A proposal to raise Mount Pleasant’s impact fees to the maximum allowed by state law was tabled just before a Town Council vote Tuesday night.
Councilman Joe Bustos, who led the effort, agreed to put his motion on hold after several council members suggested waiting until after a public hearing and an upcoming workshop on Feb. 21 to review findings of a study.
Some argued the work required to craft an ordinance by the town’s staff and legal counsel would likely have to be redone after receiving input. Bustos had made a motion to have an ordinance written to increase the town’s impact fees to the maximum allowed by law.
Impact fees are typically charged to developers to defray the costs associated with construction such as water, sewer, transportation and other public services.
Bustos made his case for increasing the impact fees by saying that property owners had seen tax increases and storm water fees more than double in the past few years, and that the town needed millions for a capital improvement plan.
“Impact fees, by state law, can be neither discriminatory or arbitrary,” Bustos said. “We have to have them matched to a goal that we need, and I think the millions of dollars that we’re behind or projected in our capital improvement plan, those goals we need to have funded as soon as possible because as time goes by we get further behind, and I believe we could use that money for bonding.”
He also said the urgency for increasing impact fees had to do with the increasing costs for road projects, such as Park West Boulevard, and the time it takes for approval of those plans along with the increasing costs of borrowing money on the bond market. He said waiting another month to put the law in place was time the town didn’t need to spend.
“That’s another month of construction going on. That’s another month of people moving in. That’s another month of delay of planning for roads,” Bustos said.
Councilman Mark Smith offered several reservations about going forward with crafting an ordinance before getting input from the General Assembly and public input during the upcoming hearing. He said he’d only been handed a copy of the study during a recent retreat and expected to get more information in next week’s workshop.
“We have a pending, upcoming workshop to review this report and have it presented to us. We have a scheduled, upcoming public hearing to get input from the public on this, and so the proposed ordinance that we’re going to have our staff’s time spent on could look entirely different … based on the facts and information that we’re given,” Smith said.

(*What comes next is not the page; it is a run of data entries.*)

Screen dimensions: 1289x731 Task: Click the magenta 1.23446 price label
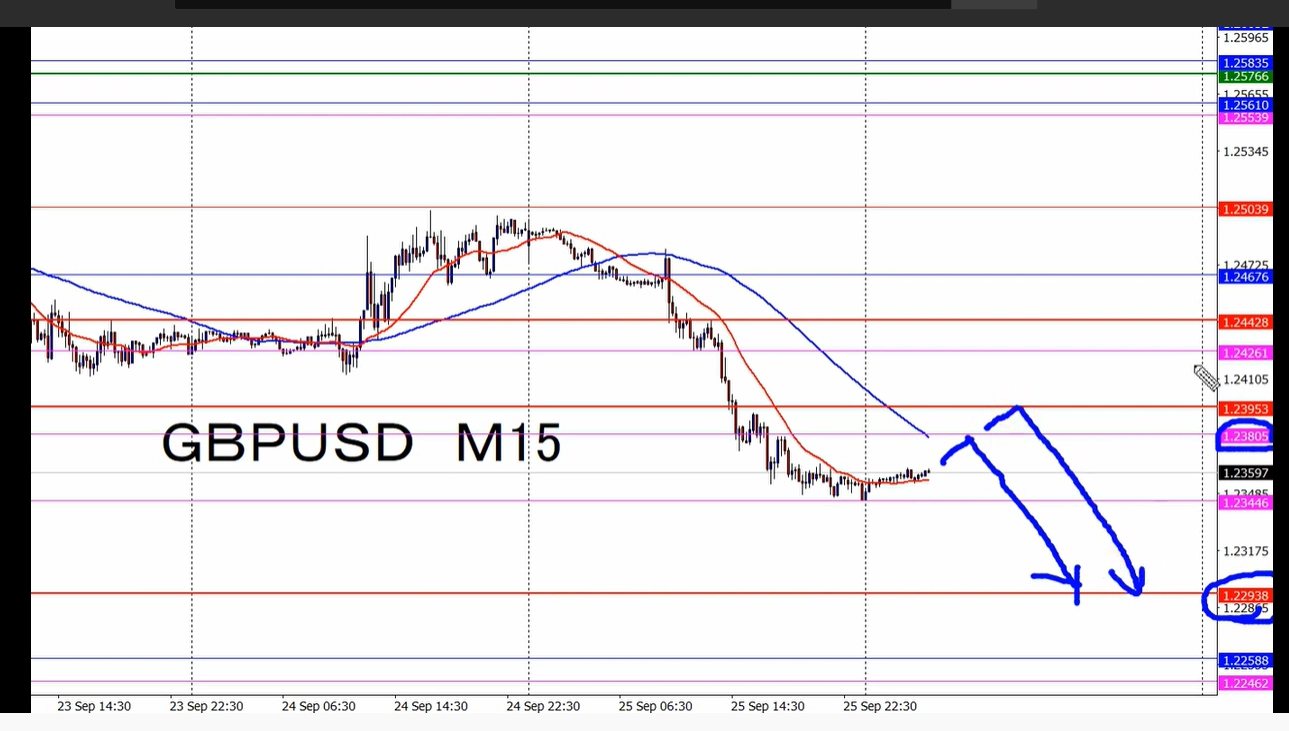coord(1244,503)
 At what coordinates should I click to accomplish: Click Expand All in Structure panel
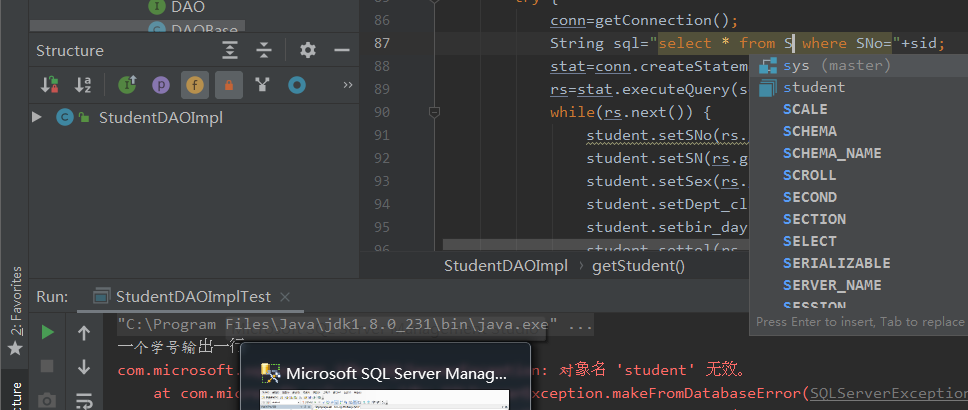coord(231,50)
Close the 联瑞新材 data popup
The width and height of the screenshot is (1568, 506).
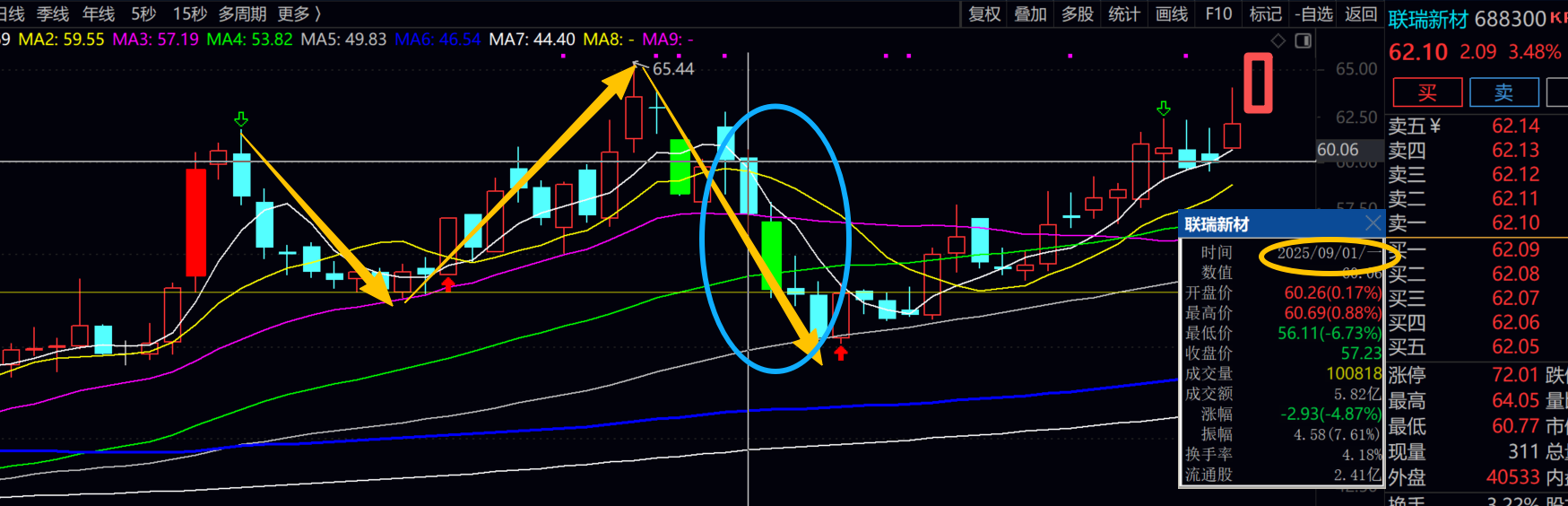click(x=1373, y=223)
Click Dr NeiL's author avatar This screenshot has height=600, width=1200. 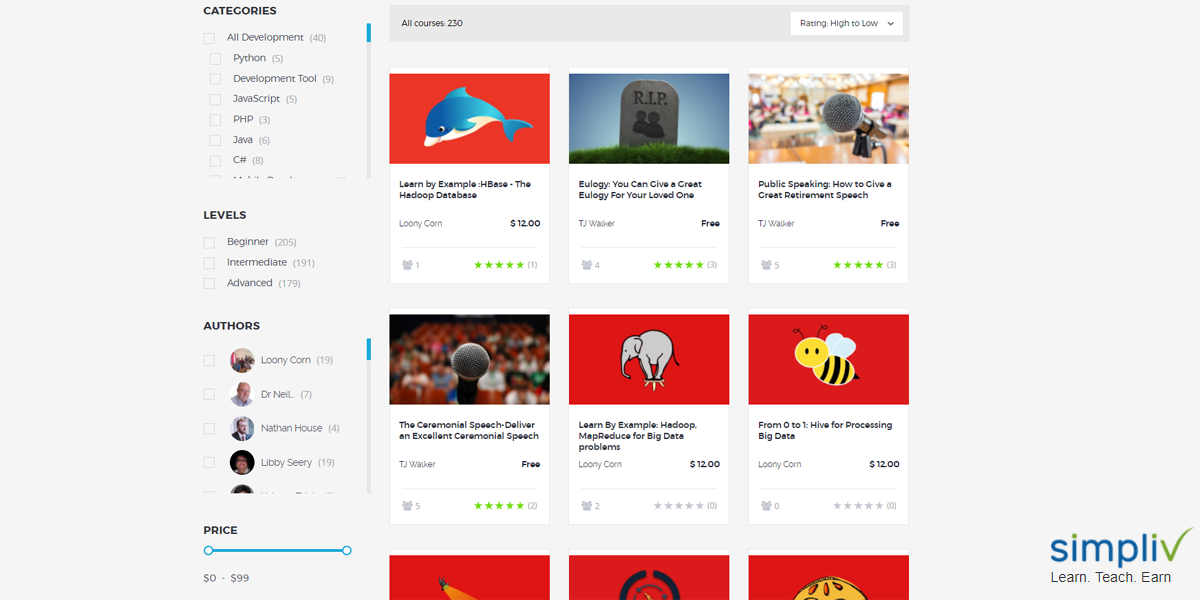click(x=242, y=393)
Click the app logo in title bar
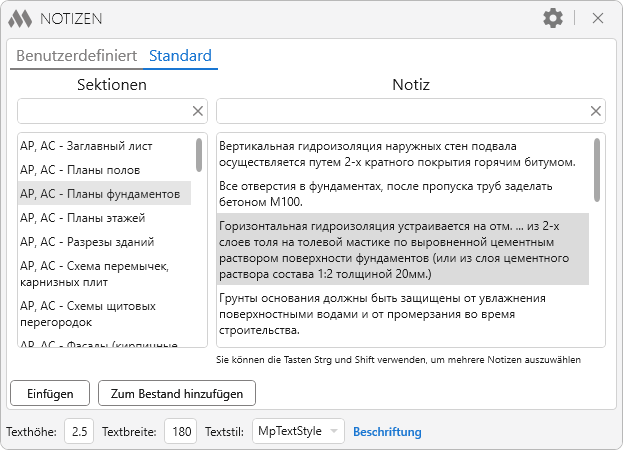The height and width of the screenshot is (450, 623). tap(20, 18)
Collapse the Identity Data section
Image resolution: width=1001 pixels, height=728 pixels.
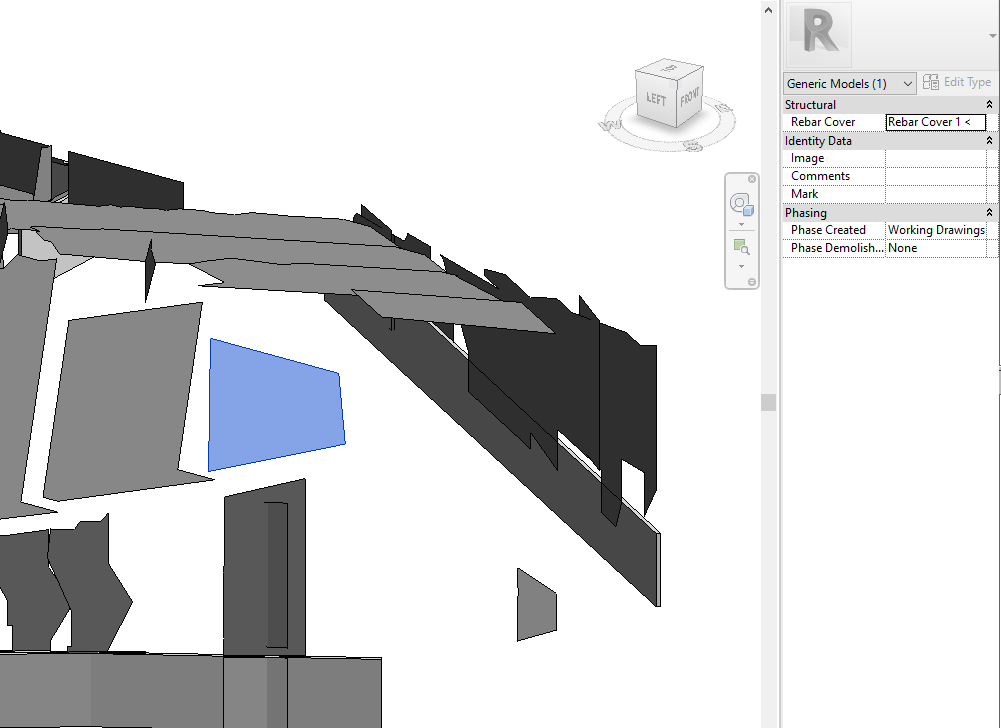coord(990,140)
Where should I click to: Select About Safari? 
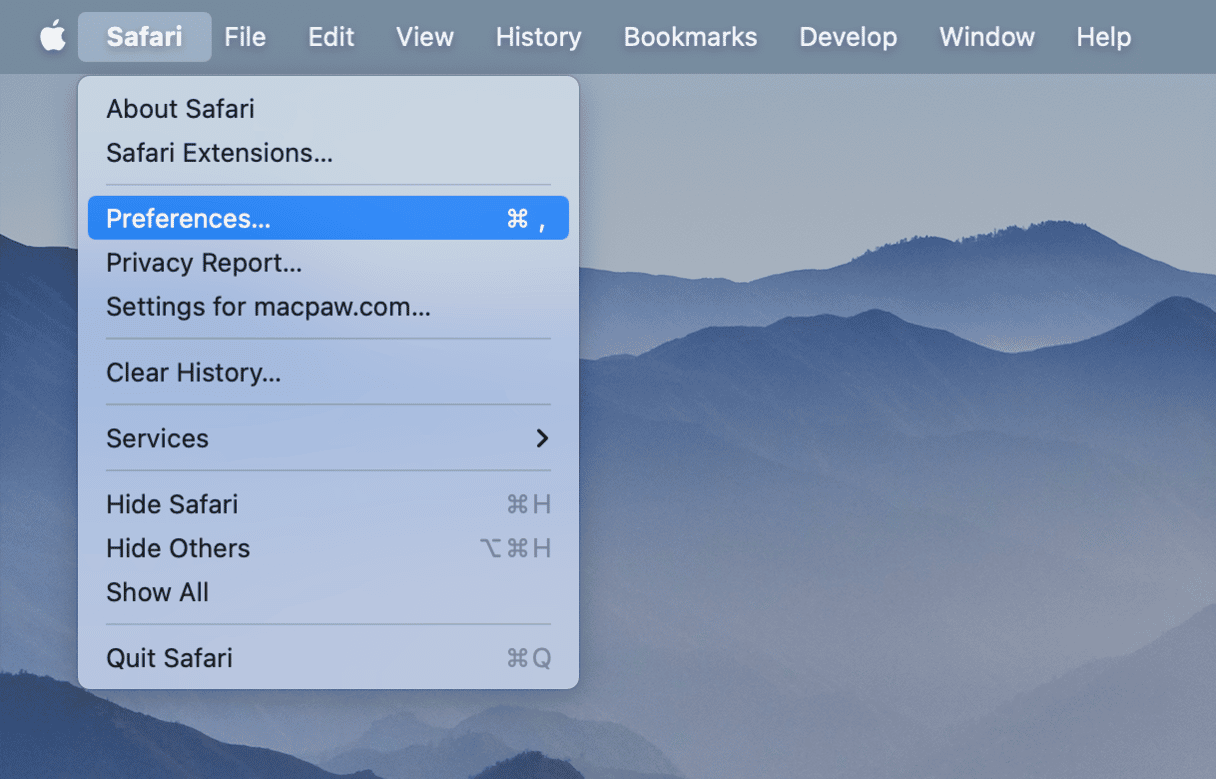point(180,108)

The workshop likely will be extensive and complicated. Mayor Linda Page said the consultant that put the study together said council members would need to spend at least three hours and possibly six hours to go through the findings of the study.
“The only thing I want is total vetting of this,” Councilman Elton Carrier said. “The word ‘maximum’ bothers me a little bit. I think there’s so many areas in this, and I went through it yesterday and today and there’s a lot of information. I think we’ve really got to sit down at the workshop and go through this thing.”
Carrier said he would also like to get waterworks involved in the discussion because those fees are frequently more than other fees levied by the town.
“If we’re going to price ourselves out of the business in homebuilding, then we’ve got a problem because then you’re not going to have any affordable housing,” Carrier said. “You’re not going to have any medium housing. I mean it’s going to be tough.”
Councilman Jim Owens said the word “maximum” needs to be looked into because a draft ordinance actually includes and recommends discounts under certain provisions. Bustos, for example, said developers can do work in lieu of impact fees.
Bustos said he wanted to have a first reading at next week’s workshop.
“I just don’t want this thing to linger,” he said.